The concept of Learner Autonomy has been widely referred to in the field of English language teaching and how to promote it in learners has been the focus of intensive research. This book provides theoretical background on this topic and shares the findings of a study which focused on the beliefs and reported practices of 61 teachers of English on learner autonomy.

Innovations in Learning Technologies for English Language Teaching by Gary Motteram

This book presents papers providing an overview of the current use of technologies to support English teaching and learning. Integration of technology is discussed from various perspectives: Using technology to teach English for specific purposes and academic purposes, integrating technology in the primary, secondary and adult English language teaching and technology in relation to assessment.

British Council ELT Research Papers Volume 1 (Edited by Susan Sheehan)

This book is a collection of papers on various topics in English language teaching.
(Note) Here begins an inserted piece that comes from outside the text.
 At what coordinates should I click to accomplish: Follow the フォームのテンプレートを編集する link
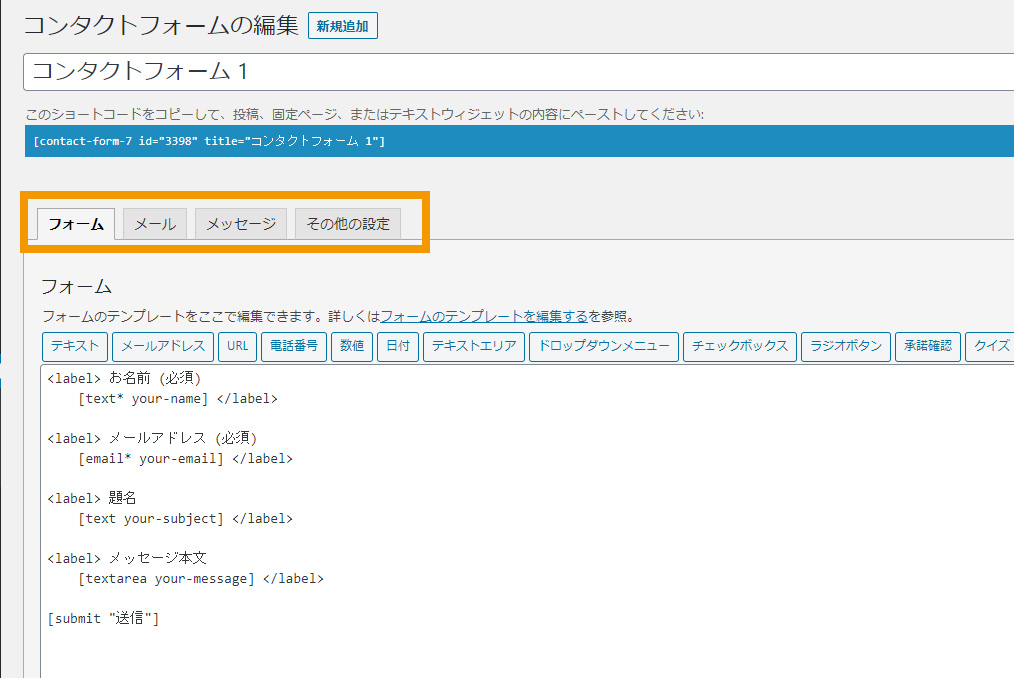click(x=483, y=316)
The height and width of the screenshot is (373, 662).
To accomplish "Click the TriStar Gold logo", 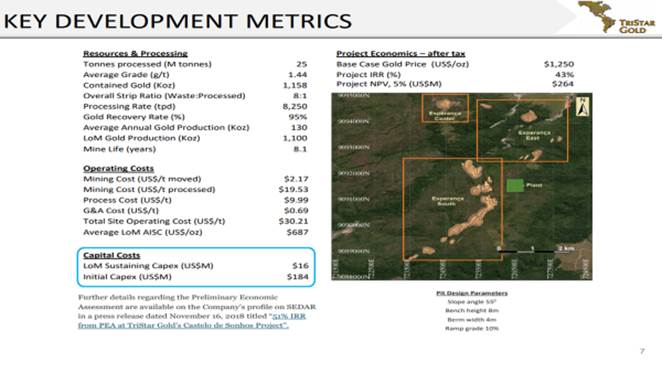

There are 12 chapters focusing on teaching young learners in different contexts, teacher qualifications and training, professional development, learner autonomy, etc.

Blended Learning in English Language Teaching: Course Design and Implementation (Edited by Brian Tomlinson and Claire Whittaker)

As I explained in my previous post, blended learning has been very popular recently. In this book, you can read about real practices of blended learning in various contexts such as English for Academic Purposes, Teacher Development, English for Specific Purposes, and English as a Foreign Language/General English.

Innovations in the continuing professional development of English language teachers (Edited by David Hayes)

This book offers a view of innovations in the professional development of teachers. Example innovations from the countries such as India, Uzbekistan, Australia, Brazil, etc. are discussed in detail.

British Council Survey of Policy and Practice in Primary English Language Teaching Worldwide by Shelagh Rixon

This books presents the findings of a survey conducted in 64 countries and regions including Turkey and discusses its findings in relation to the following topics: recent policy changes regarding primary English language teaching around the world, facts about the starting age for English, teachers teaching English in the primary level, curriculum and syllabus issues, support for English language teaching at primary level, assessment, transition from primary to secondary school and public and private sector relationships.

Innovation in pre-service education and training for English language teachers (edited by Julian Edge and Steve Mann)

The focus of this book is on the pre-service education. There are 14 articles discussing different issues in relation to pre-service teacher education programs.

Assessing and Evaluating English Language Teacher Education, Teaching and Learning (edited by Dr Philip Powell-Davies)

This book presents the reader with twelve selected presentations on the theme of Assessing and Evaluating English Language Teacher Education, Teaching and Learning. Presentations mostly focused on the assessment and evaluations of practices in the training classroom and the efficacy of teacher education programs.